Ries: “Democratic socialism therefore insists that we must divorce distribution [of basic human needs] from the profit motive by transferring their administration to the far more (though far from ideally) democratic and accountable institution of the state.”
– Just how much can we trust the state? Particularly right now during the Trump administration? Ries would have been on better ground saying that we must transfer responsibility for distributing those needs to society as a whole, rather than to any level, local state national or UN, of government.

Putting it to society as a whole doesn’t free us from a risk identified by Leon Trotsky in 1905, that the state usurps authority from the people, the party from the state, the central committee from the party, the politburo from the central committee and a dictator from the politburo. As a recent example, look at how Hillary Clinton stole authority from the DNC, which had stolen authority to choose the Presidential candidate from the party as a whole. – Any article about Democratic Socialism needs at least a paragraph about protecting the people’s control of the process not just from big-money ‘oligarchs’, but also from ambitious grifters like the Clintons.

Ries: “… how to distribute the profits that they as workers are primarily responsible for generating.”
– Another example of Ries getting economics wrong. The profits are generated by workers, using tools. Often those tools are provided by the company. Simply compare the productivity of a retail cashier today, vs. the productivity of one using the tools of 70 or more years ago. Or your own productivity using a handheld calculator now vs. having to use pencil and paper 50 years ago.
– That stated, we get into the nasty calculation of how to divide the profit between the worker, and whoever provided the tools. How much of a cut is Microsoft entitled to?

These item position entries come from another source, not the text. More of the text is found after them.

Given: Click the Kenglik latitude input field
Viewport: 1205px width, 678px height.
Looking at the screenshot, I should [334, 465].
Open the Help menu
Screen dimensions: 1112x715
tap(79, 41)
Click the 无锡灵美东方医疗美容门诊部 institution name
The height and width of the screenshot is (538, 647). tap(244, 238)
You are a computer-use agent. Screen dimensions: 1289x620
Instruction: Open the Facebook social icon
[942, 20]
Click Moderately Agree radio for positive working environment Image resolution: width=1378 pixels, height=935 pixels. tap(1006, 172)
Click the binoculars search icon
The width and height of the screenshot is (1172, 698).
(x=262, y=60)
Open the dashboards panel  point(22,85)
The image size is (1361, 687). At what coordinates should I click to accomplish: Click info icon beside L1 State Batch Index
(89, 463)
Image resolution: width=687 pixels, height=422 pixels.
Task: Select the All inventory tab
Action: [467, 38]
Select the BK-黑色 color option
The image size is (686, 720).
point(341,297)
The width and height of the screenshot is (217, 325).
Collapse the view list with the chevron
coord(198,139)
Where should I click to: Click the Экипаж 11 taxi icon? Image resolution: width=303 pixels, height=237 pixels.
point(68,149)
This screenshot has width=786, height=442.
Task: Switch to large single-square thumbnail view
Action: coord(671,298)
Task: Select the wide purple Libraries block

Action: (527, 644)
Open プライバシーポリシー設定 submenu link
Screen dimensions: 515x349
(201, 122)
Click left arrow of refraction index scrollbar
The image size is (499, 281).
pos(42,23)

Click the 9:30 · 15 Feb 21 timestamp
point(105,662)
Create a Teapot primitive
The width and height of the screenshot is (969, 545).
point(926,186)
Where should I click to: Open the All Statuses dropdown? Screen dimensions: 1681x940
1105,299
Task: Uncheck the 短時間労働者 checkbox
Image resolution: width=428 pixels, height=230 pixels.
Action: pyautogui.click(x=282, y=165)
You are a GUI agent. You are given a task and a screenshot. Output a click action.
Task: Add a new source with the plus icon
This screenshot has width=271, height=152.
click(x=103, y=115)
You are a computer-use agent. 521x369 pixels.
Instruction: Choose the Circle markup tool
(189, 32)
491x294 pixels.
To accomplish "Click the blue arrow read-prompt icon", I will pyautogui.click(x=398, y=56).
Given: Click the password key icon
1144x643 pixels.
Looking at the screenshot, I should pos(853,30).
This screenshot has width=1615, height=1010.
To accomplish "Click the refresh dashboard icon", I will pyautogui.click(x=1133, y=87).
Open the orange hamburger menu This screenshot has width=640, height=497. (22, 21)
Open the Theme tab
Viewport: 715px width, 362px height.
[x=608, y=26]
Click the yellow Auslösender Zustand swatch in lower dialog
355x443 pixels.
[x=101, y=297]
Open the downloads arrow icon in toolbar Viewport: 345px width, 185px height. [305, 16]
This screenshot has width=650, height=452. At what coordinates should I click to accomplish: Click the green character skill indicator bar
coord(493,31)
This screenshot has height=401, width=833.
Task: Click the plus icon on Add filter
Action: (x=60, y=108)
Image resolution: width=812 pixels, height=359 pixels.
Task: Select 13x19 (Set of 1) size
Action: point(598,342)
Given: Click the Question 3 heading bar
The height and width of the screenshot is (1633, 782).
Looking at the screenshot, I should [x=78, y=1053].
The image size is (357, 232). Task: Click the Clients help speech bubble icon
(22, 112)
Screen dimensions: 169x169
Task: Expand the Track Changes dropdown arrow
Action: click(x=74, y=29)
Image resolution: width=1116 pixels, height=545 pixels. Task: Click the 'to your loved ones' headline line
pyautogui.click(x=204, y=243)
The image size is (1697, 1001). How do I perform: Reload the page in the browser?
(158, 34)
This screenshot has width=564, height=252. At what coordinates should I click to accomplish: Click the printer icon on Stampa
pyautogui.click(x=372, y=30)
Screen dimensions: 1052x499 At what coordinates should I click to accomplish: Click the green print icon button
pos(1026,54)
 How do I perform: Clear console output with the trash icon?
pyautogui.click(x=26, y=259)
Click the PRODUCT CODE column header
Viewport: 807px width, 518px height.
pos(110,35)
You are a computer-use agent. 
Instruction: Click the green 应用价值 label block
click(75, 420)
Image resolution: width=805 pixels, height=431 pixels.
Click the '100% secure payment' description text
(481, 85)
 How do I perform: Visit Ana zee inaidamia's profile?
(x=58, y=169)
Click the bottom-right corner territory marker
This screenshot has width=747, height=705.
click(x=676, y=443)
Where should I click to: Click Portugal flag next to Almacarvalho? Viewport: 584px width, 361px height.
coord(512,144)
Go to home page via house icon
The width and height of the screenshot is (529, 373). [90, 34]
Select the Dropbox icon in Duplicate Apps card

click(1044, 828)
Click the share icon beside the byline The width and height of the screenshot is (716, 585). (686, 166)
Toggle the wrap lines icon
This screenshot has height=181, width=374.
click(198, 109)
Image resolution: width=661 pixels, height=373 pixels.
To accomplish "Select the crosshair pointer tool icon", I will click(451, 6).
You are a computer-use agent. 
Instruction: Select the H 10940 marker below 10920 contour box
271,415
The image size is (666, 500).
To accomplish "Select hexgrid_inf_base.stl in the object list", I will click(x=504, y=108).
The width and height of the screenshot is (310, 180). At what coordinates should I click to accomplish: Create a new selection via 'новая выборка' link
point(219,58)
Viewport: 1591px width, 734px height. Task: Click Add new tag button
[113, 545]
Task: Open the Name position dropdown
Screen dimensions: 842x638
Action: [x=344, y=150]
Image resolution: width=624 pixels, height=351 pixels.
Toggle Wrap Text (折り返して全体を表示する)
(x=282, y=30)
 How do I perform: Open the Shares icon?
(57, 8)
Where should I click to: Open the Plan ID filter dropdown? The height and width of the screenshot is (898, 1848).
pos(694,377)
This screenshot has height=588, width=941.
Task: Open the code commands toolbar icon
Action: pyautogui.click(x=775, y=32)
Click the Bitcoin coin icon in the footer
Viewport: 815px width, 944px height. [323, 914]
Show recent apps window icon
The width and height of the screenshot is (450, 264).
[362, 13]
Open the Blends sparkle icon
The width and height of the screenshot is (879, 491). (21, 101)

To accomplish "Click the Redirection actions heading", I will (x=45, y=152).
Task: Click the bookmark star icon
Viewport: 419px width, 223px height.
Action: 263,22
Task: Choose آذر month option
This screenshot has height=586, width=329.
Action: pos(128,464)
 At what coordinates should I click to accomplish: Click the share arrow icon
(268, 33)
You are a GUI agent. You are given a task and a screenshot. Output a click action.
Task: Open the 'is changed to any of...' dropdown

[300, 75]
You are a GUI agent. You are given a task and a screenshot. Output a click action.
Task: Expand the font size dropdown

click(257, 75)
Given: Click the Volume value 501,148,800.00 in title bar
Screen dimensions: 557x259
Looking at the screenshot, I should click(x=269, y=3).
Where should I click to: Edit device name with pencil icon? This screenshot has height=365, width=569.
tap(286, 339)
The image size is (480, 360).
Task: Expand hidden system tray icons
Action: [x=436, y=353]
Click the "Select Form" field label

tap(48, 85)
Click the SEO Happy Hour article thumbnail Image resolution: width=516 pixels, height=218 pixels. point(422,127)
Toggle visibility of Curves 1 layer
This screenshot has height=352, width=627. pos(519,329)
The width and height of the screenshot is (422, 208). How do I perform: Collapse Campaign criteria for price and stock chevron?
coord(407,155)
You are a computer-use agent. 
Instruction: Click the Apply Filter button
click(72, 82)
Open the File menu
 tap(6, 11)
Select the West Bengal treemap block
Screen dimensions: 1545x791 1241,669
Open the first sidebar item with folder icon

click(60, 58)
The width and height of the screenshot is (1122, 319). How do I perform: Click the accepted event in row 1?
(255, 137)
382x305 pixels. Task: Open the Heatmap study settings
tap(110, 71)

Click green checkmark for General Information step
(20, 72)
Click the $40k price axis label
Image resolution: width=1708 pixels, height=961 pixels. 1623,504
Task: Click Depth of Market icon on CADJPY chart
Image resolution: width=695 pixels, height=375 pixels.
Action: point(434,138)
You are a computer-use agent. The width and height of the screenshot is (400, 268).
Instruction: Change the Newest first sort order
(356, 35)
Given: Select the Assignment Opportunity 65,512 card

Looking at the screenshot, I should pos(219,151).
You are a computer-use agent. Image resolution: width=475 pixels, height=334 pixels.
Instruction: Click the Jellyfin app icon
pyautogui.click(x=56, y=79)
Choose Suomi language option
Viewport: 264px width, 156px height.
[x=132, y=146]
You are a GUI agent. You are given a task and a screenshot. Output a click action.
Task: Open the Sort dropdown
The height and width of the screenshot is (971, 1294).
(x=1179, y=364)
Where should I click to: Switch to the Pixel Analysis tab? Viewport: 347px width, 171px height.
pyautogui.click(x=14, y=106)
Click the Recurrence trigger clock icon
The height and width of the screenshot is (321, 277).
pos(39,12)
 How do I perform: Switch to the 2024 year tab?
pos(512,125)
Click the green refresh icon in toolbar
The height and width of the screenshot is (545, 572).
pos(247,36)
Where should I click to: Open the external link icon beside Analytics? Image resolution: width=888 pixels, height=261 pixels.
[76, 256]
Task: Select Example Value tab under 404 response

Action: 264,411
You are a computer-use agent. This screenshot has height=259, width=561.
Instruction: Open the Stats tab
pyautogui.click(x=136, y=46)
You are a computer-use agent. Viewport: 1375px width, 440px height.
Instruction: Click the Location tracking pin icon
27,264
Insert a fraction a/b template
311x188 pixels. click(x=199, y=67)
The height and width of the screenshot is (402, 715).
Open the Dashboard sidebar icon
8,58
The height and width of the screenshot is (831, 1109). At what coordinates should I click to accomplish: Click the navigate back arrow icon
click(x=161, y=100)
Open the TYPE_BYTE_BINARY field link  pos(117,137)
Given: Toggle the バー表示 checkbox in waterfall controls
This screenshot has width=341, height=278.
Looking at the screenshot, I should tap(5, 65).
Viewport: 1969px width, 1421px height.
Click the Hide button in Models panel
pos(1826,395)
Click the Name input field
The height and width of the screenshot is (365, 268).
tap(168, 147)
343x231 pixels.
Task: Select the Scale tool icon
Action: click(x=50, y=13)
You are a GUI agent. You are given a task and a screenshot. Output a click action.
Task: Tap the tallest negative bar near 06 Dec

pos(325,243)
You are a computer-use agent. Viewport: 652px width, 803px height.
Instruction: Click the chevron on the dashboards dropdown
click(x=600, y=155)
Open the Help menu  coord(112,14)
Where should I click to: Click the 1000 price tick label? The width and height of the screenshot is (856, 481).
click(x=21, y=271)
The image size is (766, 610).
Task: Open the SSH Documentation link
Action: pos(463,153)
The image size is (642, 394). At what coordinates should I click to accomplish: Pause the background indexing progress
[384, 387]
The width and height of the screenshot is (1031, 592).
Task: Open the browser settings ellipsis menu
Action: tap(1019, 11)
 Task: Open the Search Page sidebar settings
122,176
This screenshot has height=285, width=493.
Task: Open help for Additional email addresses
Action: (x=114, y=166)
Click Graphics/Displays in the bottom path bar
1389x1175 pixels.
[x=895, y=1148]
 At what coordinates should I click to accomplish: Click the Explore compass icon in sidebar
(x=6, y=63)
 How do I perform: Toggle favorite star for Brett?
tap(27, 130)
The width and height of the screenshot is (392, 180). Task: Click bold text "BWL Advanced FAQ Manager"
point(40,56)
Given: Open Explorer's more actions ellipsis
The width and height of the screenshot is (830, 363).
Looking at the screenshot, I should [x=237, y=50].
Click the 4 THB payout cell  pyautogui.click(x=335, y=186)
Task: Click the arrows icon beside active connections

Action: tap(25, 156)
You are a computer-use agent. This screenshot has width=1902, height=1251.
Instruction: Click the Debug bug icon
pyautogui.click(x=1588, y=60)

Ries: “the political imperatives of democratic socialists are necessarily twofold. First, whenever possible, to decommodify basic human needs … This looks likes like all-out support for policies like Medicare for All, a Green New Deal, tuition-free college, a federal jobs guarantee, social housing, paid family leave, and universal childcare and pre-K.”
– I am uneasy with his list. First, are things like ‘tuition-free college’ really a basic human need? There are many jobs that need doing, and pay or should pay well, that don’t require a college education. (And we are overlooking the failure of the state to provide a quality primary and secondary education…) Secondly, so many of these things are European Bismarckian welfare schemes, to pervert socialism and make the people dependent on the state. And they provide more opportunities to grifters to seek to capture the state and make money for themselves in ‘administering’ the welfare state. So many things should be organized by the people themselves and done at the lowest societal level possible.

I believe I could write more, but this is enough. We should take caution of the ‘Iron Law of Oligarchy’ (different meaning of oligarchy than usually seen here). I agree with sea_nettles, keep your eye on the socialists; there is a risk they will betray you.